Olives have been put on pizza, likely since that wonderful dish was first introduced in the United States in the early 20th century.

One recipe for a Greek-style pizza calls for the standard crust and tomato sauce. You add spinach, feta cheese, kalamata olives, and ground black pepper.

You can also add kalamata olives (which are available sliced in most supermarkets) to any mix of pizza toppings. The meaty flavor of the olives goes well with salami, pepperoni, and/or ham.

Mediterranean pasta dishes: 

Kalamata olives make an excellent addition to a wide variety of pasta dishes.

A recipe offered by Food and Wine Magazine offers a spaghetti dish that combines kalamata olives, cherry tomatoes, feta cheese, mint leaves, oregano leaves, and chicken stock to create a pasta dish with a decidedly Greek flavor. The sauce and pasta are cooked in a single pot. 

Food.com has a recipe that combines chopped, pitted kalamata olives, halved cherry tomatoes, parsley, garlic, olive oil, red pepper flakes, and dried oregano with penne pasta.

You cook the penne pasta in boiling water while mixing the other ingredients except for the parsley, garlic, and olive oil. Sauté the garlic for about four minutes in the oil.

Then add the tomatoes, kalamata olives, pepper flakes, and dried oregano—and sauté for about a minute. Toss the pasta with the parsley, and then mix the other ingredients. Plate and serve with Parmesan cheese. 

Kalamata Olives with Chicken

Feed Me Phoebe has a recipe for chicken with kalamata olives. The dish starts with a marinade consisting of red wine vinegar, Dijon mustard, olive oil, and minced garlic.

Boneless, skinless chicken thighs and chopped, pitted kalamata olives are covered with the marinade and kept for between an hour to overnight. 

The chicken and marinade mixture is transferred to an oven-safe skillet with white wine and salt added. The mix is then baked for an hour and a half in a 375-degree oven. Then the dish is plated and served. 

Oldways has a chicken recipe that incorporates the olives in the marinade.

The marinade consists of pitted kalamata olives, Greek yogurt, garlic, and the zest and juice of a lemon. The chicken is kept in the marinade for between half an hour and overnight before being roasted along with potatoes and onions. 

Kalamata Olives in Hummus

Hummus is a spread that originated in the Middle East but now can be found in supermarkets around the world. Hummus is delicious when served with pita bread.

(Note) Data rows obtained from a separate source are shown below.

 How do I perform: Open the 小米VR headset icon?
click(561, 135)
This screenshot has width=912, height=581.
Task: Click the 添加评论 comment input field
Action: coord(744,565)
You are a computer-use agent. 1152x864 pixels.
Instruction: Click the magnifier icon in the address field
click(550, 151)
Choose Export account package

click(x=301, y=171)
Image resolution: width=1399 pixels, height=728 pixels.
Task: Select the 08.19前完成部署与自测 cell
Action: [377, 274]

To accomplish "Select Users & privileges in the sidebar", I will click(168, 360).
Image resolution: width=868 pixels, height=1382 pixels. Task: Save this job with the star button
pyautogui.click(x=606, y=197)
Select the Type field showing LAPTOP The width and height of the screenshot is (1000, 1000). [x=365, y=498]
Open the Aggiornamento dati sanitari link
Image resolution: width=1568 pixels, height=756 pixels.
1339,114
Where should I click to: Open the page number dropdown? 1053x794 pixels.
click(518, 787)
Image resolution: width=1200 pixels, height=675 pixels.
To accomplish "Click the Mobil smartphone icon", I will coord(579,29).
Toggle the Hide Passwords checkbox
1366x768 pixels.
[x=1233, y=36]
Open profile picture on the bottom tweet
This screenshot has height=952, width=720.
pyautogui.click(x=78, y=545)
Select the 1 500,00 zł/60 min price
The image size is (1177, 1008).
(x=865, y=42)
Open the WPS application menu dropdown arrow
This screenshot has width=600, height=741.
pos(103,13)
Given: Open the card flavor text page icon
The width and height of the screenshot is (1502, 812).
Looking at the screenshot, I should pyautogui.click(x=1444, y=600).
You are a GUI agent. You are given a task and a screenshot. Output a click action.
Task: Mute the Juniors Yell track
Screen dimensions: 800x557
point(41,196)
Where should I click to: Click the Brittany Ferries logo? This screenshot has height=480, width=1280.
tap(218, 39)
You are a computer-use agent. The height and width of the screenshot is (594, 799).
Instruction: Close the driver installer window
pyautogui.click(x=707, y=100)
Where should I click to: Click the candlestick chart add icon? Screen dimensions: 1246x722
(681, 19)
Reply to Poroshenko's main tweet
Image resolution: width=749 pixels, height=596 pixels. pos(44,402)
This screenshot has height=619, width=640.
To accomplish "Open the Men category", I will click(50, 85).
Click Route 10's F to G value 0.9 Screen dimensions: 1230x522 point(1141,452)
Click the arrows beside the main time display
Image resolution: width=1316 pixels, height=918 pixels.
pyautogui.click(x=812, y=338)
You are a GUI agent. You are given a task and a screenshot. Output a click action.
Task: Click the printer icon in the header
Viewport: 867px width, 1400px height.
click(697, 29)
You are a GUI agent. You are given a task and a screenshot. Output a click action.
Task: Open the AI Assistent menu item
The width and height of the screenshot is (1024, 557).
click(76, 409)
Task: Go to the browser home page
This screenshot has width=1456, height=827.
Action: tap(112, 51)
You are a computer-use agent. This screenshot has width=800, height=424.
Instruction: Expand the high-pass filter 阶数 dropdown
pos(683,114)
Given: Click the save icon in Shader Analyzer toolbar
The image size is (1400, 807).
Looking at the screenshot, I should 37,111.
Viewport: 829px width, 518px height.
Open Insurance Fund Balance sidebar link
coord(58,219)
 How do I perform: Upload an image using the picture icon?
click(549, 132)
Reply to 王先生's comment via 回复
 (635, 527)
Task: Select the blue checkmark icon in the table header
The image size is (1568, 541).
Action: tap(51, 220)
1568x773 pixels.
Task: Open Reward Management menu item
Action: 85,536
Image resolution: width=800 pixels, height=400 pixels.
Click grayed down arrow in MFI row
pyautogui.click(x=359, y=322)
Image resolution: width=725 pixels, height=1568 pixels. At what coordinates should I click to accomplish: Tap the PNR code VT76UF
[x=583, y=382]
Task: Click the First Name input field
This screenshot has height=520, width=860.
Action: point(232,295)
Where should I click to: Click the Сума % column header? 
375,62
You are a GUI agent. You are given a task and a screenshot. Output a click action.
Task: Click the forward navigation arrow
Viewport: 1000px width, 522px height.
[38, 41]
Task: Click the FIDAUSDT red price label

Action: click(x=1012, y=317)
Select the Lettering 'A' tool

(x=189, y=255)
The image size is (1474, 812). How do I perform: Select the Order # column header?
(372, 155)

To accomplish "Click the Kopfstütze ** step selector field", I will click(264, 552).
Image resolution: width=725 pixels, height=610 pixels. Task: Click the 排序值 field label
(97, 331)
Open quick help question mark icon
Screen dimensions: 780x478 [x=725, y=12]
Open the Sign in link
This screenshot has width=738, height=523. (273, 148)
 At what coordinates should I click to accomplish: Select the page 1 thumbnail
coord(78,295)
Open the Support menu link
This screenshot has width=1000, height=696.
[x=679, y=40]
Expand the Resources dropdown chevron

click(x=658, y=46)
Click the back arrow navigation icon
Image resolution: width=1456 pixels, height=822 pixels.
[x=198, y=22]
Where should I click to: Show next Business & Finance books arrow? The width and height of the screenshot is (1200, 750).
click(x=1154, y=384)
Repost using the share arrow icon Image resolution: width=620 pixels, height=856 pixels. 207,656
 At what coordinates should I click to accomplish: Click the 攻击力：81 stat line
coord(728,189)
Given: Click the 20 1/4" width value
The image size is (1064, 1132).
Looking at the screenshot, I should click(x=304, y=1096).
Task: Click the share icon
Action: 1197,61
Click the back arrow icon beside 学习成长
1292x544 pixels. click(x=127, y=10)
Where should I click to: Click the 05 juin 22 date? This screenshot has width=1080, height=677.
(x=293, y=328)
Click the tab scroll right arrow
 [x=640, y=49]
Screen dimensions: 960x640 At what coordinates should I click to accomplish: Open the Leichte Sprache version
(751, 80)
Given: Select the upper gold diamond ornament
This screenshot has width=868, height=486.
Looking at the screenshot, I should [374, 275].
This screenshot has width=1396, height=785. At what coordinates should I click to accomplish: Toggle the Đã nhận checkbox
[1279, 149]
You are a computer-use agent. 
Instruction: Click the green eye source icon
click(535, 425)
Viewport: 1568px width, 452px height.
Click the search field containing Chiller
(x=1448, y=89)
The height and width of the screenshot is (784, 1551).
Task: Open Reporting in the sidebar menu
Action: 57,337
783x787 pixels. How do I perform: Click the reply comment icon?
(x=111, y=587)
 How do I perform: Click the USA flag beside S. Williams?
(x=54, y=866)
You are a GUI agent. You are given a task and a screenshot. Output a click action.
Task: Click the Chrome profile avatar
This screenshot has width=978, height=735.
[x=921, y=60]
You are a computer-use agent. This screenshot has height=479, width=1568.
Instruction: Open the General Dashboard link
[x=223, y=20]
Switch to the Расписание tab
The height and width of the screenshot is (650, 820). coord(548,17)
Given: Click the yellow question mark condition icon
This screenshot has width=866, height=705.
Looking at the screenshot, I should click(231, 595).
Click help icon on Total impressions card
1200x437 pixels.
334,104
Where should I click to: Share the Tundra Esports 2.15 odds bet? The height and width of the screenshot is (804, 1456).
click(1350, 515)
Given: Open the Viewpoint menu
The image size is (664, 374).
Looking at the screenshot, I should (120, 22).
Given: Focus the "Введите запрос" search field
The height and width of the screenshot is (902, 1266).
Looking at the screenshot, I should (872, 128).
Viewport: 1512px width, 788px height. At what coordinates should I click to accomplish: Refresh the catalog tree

You can make your own version of hummus with a recipe from Spruce Eats. Combine chickpeas or garbanzo beans, kalamata olives, tahini, olive oil, lemon juice, red pepper flakes, and cumin in a food processor. Blend the ingredients until they form a smooth spread.

You can serve immediately or store the hummus for up to two days in the refrigerator, 

Kalamata martini, anyone?

Most cocktail enthusiasts would think you’re a barbarian if you put anything but a green, Spanish olive in a martini. However, the Food Network has a recipe for a martini with a kalamata olive for those who want to be different.

The trick is adding some of the juice that the kalamata olives are packed in, along with the gin and vermouth. Naturally, this martini, called the Mykonos Martini or the Dirty Greek Martini, is shaken, not stirred.